Your writing ritual (if you have one)?
It depends on what stage I'm at, and what the scenes or chapter are like. If I need to get into character, I'll sometimes watch part of a movie that'll help take me there. Or sit in the dark and listen to the proceeding chapter, visualising the characters movements and moods.
I write in the boiler room, which is in the cellar ‑ what my family call the KGB room. It kinda looks like that. It's sparse and hard, how I'd like to keep my writing. It has a single desk light, lots of pipes, valves and pressure gauges and the faint smell of fuel oil.​

​Your secret "sin" when you write?
If there's sin, then it's occasionally levelling old scores. Most of us have met or known people who we would like to change or just get rid of. Writing them in as characters gives me that opportunity. Some I change, others get whacked.

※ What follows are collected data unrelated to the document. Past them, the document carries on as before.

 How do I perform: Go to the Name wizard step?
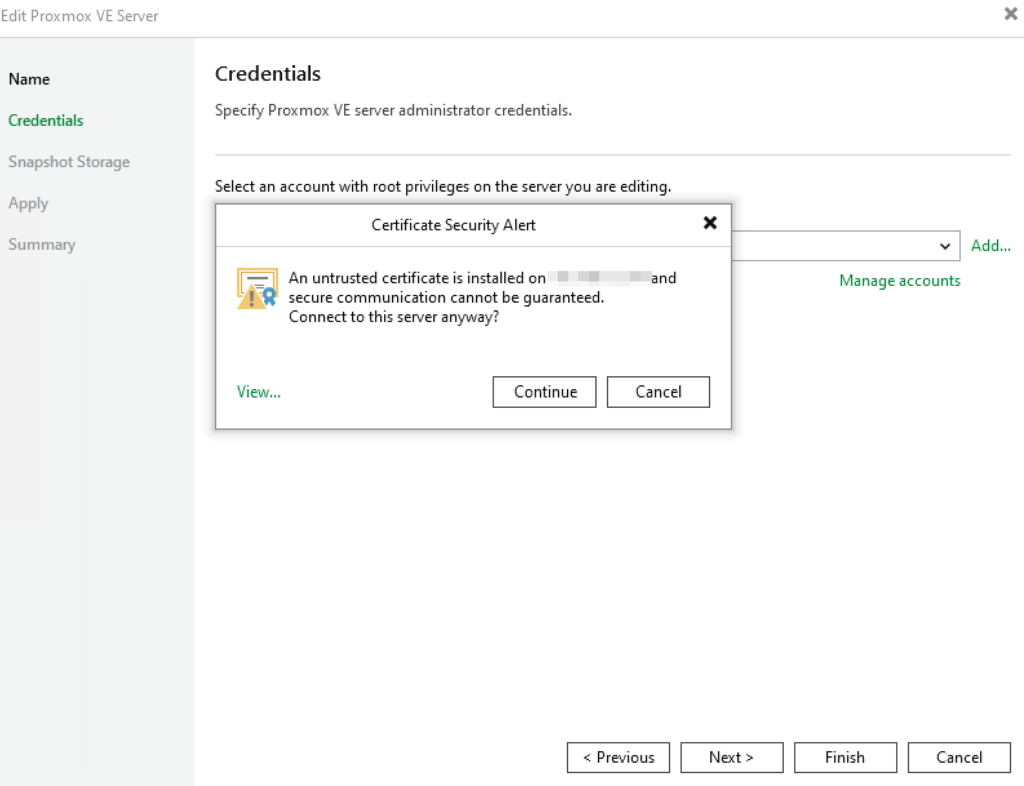pos(29,79)
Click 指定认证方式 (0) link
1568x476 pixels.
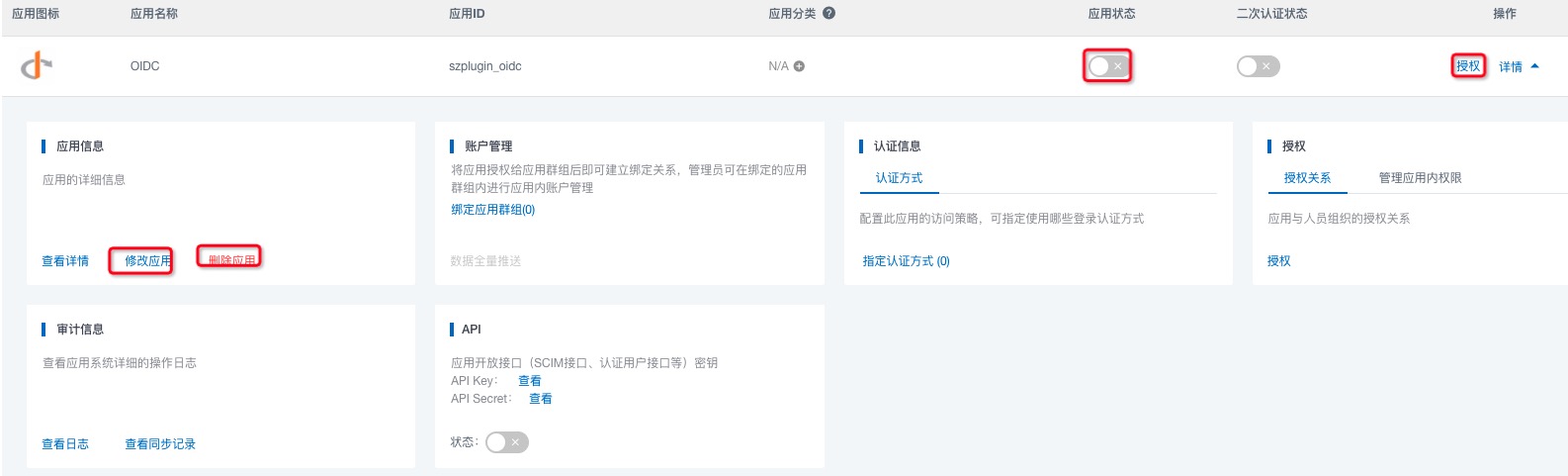906,261
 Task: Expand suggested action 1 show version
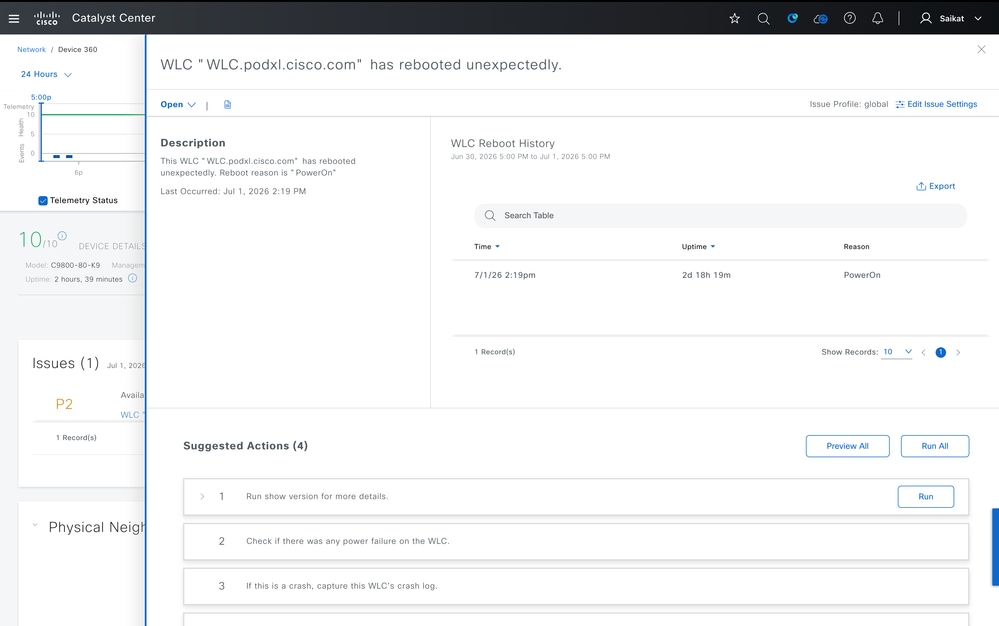point(202,496)
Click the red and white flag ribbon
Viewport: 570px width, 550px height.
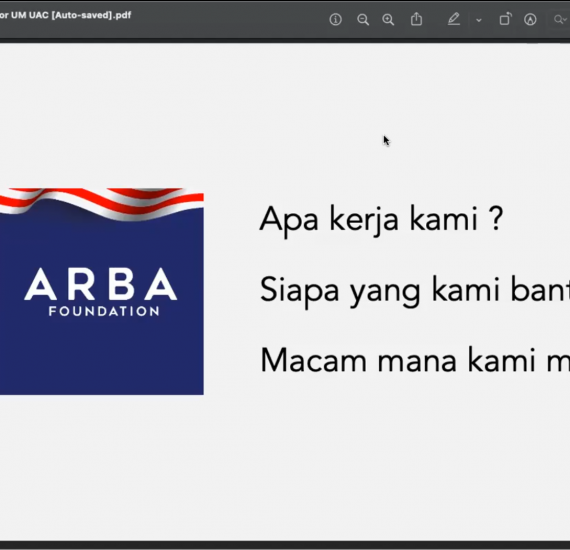point(102,202)
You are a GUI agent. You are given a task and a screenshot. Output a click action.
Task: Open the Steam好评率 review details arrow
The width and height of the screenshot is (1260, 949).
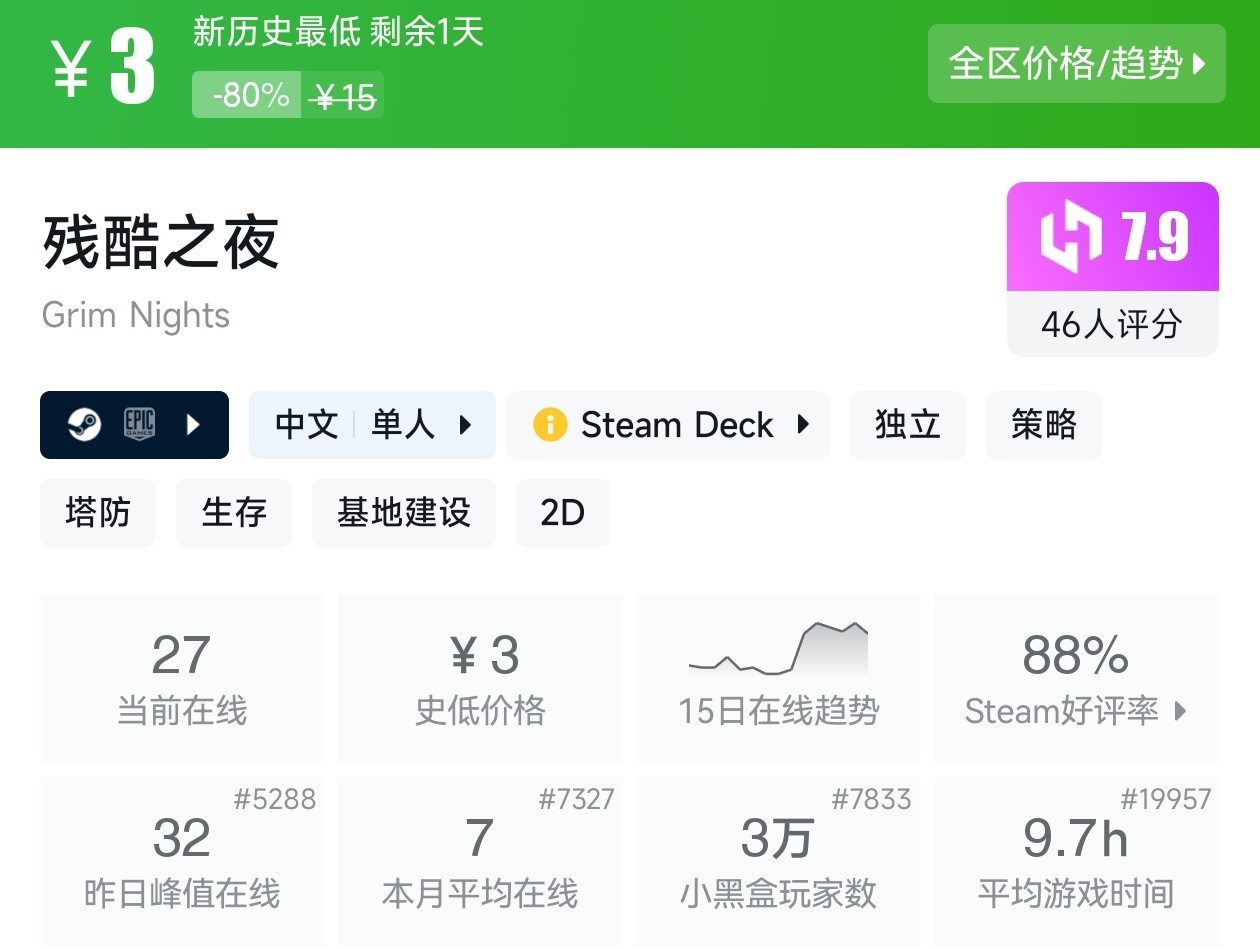(1181, 711)
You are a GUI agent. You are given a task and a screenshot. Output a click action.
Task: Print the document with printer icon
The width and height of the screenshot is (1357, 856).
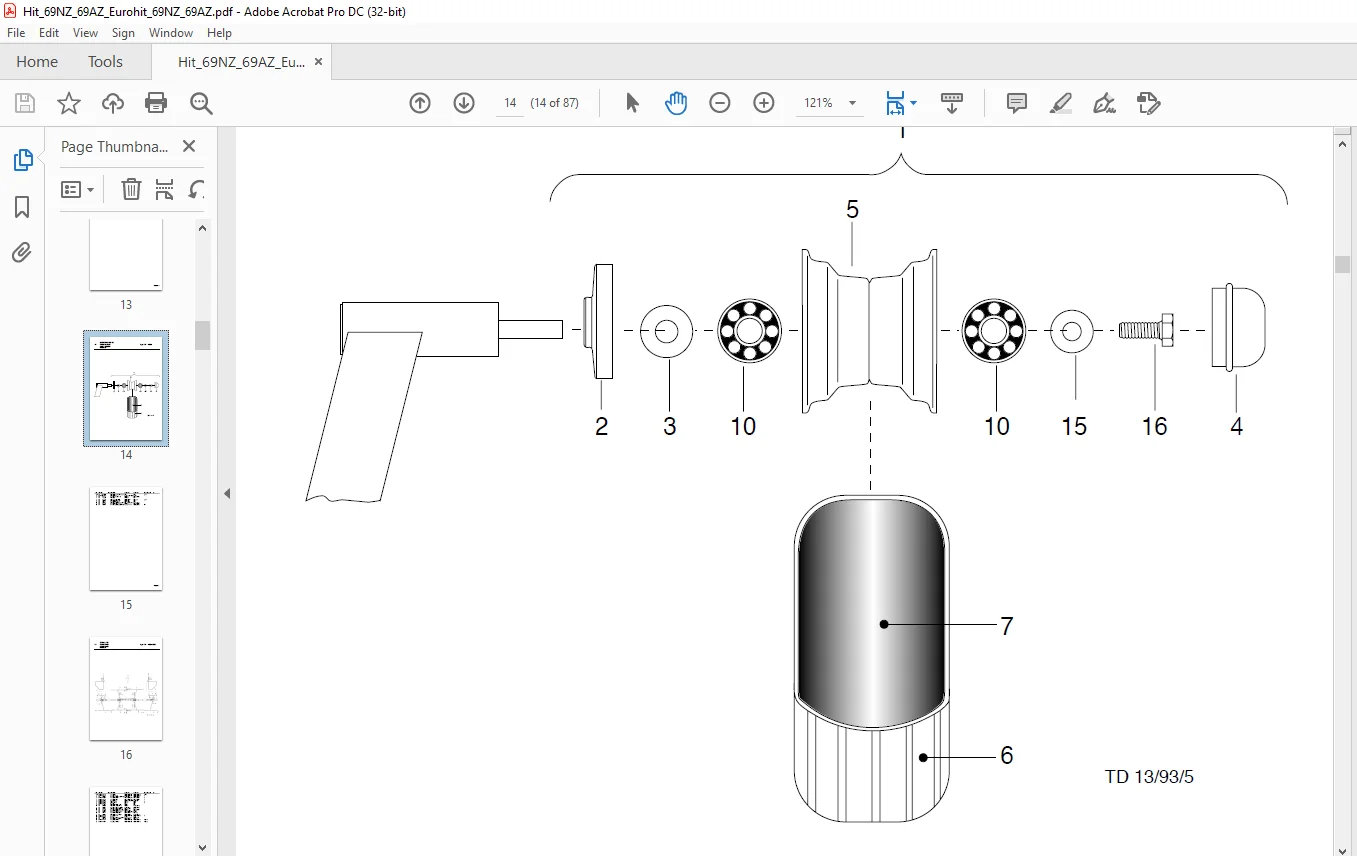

​How did you decide how to publish your books?
I've always been a hands-on guy, and have had a few businesses in the past, so self-publishing was a natural choice for me. Self-publishing allows the author to maintain full control of their career, something which I feel is very important in these rapidly changing times. There is also the financial consideration, in that as a self publisher, one gets a bigger slice of the pie.

Do you listen (or talk to) to your characters?
The border blurs between a character and me. I try to become them, think and react like them. I have conversations with them and try to provoke them into arguments to see what they are made of.

​

About Meet Me at Harry's

Who's Harry?
Harry's is an iconic Sydney pie cart situated in the Sydney suburb of Woolloomooloo. Harry's has been serving mouth-watering pies from the famous caravan since 1938. It's where the two protagonists, Nick and Stacia, first go out together, and is part of two critical points of the novel. It's also where this author has enjoyed many a pie in the small hour of the morning.

All readers will find something in this book to which they can relate. Although it's set firmly in the crime genre, it's more about people and their hidden feelings and emotions, their unrealised desires and unspoken frustrations. Like a great number of people, Nick Miller has been working the same job so long he's stopped questioning why. It's not until Stacia asks 'why' that he realises he's in a rut and destined for a bland, unfulfilled future numbed by alcohol.

Meet Me at Harry's also looks at people taking a desperate leap when there's nothing much left to lose, and how sometimes a momentary spontaneous action can lead to something better.

All of the books of The Sydney Quartet feature some sailing, which given my background is hardly surprising. Since 1990, I've spent something like fourteen years ocean sailing, covering in excess of 100,000 sea miles.